County Commissioner Janet Long, Sheriff Bob Gualtieri and Public Defender Bob Dillinger voted against the motion supported by a dozen other members at a special workshop called after executive director Rhonda Abbott resigned her post. The three want the board to have more authority to set policy and control funding to effect change.

"If we don't have some type of clout, we're not going to get anything done," Dillinger said. "If we want to get housing, decriminalize homelessness and get people jobs, we need to have the authority to do it."

It is a critical time for the 21-member board of local elected officials, social services professionals and community leaders who now must find a replacement for Abbott while addressing fractured stances. Asked by a board member Wednesday why she resigned, Abbott cited the lack of resources to support the "fragile" agency's mission and "the division of this board."

A private, nonprofit organization with two full-time staff and a part-time employee, the board develops strategies to tackle homelessness, secures funding and coordinates with service providers and government agencies. As a designated "lead agency" required by federal law, the board also doles out grant funding from the U.S. Department of Housing and Urban Development to seven or eight providers in the county. This year's HUD grant totaled $3.9 million.

But the board is a pass-through for those dollars and, according to some members, accomplishes little else.

Dillinger and Gualtieri say they want a new model that would give the board more authority to set policy that providers would have to follow. They cited the county's Juvenile Welfare Board, which has strict guidelines for organizations that receive funding.

"JWB sets policies to help children and people adhere to that. Why? Because they have to," said Gualtieri, who has served on the homeless board for five years. "My question for all of the providers is, if this board comes up with a structure, a plan to end homelessness that may not be aligned with the policies of that entity, would you nonetheless be willing to subject yourselves to the policy decisions of this board? Because if they're not, it's for naught."

Long cited a recent study by the leadership board that showed at least $36 million, mostly in public dollars, is funneled into Pinellas County to various providers each year. She suggested the county could provide administrative support and distribute the HUD money and other funding without hijacking the policy-setting process.

"Nobody has been able to explain to me the value of this board the way it's structured," Long said.

Several board members shared the same frustration but disagreed that major changes are needed.

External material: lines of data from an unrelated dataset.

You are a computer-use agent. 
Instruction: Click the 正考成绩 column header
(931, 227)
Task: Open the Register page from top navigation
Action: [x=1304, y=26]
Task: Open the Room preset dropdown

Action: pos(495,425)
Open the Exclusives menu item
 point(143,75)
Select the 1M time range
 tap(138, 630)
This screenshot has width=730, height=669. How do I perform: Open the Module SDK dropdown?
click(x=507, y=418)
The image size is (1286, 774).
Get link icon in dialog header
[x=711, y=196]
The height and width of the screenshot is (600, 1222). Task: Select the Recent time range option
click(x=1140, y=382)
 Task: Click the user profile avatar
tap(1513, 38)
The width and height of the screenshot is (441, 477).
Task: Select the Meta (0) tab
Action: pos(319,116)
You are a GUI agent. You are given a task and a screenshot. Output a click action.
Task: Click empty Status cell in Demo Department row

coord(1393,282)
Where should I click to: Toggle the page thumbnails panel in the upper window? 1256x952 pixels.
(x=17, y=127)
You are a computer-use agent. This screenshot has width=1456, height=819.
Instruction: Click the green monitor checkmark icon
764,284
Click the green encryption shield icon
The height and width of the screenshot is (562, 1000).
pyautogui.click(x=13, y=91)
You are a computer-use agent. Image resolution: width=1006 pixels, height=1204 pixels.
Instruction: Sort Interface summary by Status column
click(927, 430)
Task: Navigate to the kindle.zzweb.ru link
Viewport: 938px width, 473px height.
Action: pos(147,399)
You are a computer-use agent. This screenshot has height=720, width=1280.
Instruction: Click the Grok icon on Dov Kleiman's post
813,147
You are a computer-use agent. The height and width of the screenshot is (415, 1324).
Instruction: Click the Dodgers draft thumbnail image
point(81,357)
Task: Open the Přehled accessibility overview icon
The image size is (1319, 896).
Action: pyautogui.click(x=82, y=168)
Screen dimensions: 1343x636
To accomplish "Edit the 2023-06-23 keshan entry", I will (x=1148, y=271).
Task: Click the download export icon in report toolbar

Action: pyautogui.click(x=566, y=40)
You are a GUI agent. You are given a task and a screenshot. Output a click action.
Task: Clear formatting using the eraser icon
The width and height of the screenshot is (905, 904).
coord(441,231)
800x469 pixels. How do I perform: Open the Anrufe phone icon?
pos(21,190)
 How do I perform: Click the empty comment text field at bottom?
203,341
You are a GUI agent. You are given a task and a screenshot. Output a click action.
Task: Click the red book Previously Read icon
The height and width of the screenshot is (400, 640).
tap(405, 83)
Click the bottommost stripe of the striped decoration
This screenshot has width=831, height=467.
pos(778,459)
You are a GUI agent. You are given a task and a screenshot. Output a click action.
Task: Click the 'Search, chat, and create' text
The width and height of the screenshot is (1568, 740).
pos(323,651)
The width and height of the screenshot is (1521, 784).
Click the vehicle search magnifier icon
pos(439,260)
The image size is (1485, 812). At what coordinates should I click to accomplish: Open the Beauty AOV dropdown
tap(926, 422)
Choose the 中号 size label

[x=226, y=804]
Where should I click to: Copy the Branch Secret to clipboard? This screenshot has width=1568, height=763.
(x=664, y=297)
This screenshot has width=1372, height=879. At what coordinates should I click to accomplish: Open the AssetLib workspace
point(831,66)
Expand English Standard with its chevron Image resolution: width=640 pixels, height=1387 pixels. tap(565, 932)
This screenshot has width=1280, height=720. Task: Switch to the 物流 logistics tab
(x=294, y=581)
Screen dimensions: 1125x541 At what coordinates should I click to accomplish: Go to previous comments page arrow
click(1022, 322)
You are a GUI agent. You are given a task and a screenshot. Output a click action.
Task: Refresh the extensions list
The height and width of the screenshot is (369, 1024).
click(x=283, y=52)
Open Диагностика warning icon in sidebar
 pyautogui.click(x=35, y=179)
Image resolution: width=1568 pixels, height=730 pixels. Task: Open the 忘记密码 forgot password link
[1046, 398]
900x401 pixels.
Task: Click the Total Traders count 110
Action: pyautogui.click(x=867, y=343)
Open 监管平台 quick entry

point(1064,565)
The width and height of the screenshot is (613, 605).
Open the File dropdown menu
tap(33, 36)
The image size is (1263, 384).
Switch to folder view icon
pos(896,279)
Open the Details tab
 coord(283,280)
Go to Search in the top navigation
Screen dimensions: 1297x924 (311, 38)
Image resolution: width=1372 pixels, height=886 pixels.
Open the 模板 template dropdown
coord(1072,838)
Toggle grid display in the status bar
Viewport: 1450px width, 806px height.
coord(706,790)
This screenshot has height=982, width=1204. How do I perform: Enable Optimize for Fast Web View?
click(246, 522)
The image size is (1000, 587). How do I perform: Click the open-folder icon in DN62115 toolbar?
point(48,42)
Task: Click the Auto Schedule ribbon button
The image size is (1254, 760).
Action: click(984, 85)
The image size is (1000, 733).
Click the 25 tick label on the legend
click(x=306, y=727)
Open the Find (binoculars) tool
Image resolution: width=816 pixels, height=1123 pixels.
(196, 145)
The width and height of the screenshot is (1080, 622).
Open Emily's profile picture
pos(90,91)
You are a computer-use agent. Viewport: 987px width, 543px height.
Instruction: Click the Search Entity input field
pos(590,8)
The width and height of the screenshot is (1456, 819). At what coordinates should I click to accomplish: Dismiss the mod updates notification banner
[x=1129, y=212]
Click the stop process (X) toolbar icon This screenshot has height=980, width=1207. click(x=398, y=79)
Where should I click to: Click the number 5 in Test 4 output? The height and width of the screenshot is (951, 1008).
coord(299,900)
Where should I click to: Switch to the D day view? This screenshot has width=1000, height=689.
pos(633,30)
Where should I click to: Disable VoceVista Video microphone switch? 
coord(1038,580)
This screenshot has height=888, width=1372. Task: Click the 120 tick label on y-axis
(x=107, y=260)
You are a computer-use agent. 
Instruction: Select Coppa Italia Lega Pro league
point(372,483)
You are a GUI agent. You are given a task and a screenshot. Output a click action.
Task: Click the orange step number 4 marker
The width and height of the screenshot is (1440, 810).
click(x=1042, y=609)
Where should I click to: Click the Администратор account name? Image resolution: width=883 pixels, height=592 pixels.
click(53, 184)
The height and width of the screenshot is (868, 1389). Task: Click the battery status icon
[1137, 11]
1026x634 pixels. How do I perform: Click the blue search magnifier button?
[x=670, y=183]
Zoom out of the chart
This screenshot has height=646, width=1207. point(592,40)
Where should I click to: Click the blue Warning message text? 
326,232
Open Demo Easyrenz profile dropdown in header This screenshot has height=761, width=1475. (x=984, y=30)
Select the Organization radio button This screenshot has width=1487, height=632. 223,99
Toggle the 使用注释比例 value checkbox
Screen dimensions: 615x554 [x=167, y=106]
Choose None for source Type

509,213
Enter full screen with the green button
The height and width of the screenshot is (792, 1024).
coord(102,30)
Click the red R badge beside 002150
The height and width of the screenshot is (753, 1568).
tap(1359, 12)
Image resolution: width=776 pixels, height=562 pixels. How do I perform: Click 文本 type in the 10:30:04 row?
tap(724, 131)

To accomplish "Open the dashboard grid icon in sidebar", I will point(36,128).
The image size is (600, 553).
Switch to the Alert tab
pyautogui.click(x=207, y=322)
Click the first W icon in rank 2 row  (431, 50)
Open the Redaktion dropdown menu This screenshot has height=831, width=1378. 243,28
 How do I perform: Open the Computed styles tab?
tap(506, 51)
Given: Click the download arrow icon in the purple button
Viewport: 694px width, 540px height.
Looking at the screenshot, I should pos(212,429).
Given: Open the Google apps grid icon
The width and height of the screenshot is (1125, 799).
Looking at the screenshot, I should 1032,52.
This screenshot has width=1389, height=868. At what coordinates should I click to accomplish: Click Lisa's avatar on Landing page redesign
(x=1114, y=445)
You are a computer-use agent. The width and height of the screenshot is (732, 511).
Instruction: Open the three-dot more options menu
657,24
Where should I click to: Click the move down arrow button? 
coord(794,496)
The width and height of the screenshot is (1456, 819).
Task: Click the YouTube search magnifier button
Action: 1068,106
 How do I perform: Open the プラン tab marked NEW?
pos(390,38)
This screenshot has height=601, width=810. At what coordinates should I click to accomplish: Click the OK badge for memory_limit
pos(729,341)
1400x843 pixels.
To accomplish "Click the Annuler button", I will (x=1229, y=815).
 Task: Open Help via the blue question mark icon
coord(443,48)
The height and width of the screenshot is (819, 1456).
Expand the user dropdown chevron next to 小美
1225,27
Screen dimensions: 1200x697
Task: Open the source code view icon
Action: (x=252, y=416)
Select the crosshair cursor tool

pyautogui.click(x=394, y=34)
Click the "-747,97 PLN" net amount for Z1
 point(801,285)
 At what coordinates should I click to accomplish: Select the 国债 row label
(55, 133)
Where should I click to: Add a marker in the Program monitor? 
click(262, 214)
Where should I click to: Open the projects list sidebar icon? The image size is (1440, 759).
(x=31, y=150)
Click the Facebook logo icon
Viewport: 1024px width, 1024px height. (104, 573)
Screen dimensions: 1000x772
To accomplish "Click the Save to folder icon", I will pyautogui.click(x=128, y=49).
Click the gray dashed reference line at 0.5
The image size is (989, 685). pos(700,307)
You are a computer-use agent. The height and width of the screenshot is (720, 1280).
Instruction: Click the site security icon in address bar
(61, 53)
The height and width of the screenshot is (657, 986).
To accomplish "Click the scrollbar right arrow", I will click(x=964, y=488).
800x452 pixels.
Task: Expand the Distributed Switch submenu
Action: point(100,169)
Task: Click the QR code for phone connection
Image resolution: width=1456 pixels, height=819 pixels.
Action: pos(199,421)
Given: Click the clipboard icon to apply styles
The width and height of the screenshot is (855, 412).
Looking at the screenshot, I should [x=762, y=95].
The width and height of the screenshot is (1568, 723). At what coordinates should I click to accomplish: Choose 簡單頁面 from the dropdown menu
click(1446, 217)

"I would propose the system is not broken, it's just under-cooked," said Chairman Michael Raposa, the CEO of Society of St. Vincent de Paul South Pinellas Inc. "It just needs time."

Raposa noted the board is bringing in representatives from the National Alliance to End Homelessness to help Pinellas shift to a system that puts the priority on placing clients in permanent housing, then provides other services such as job training. For the leadership board to endorse this new "housing first" model is a huge step forward, Raposa said.

The board probably doesn't need more regulatory power, but does need a plan to bring providers and the business community on board, said board member Beth Houghton, executive director of the St. Petersburg Free Clinic. "If we had an initiative that was well-articulated and well thought out, we would have the bully pulpit," she said.

Gualtieri was skeptical. After the meeting, he wondered how the board will deal with providers that don't want to adopt the housing first model. He's considering asking the board to change its bylaws requiring the sheriff to serve.

"I don't like to walk away from things, but you also have to be realistic about it," he said. "This is just not effective and right now, I don't feel like I'm accomplishing anything."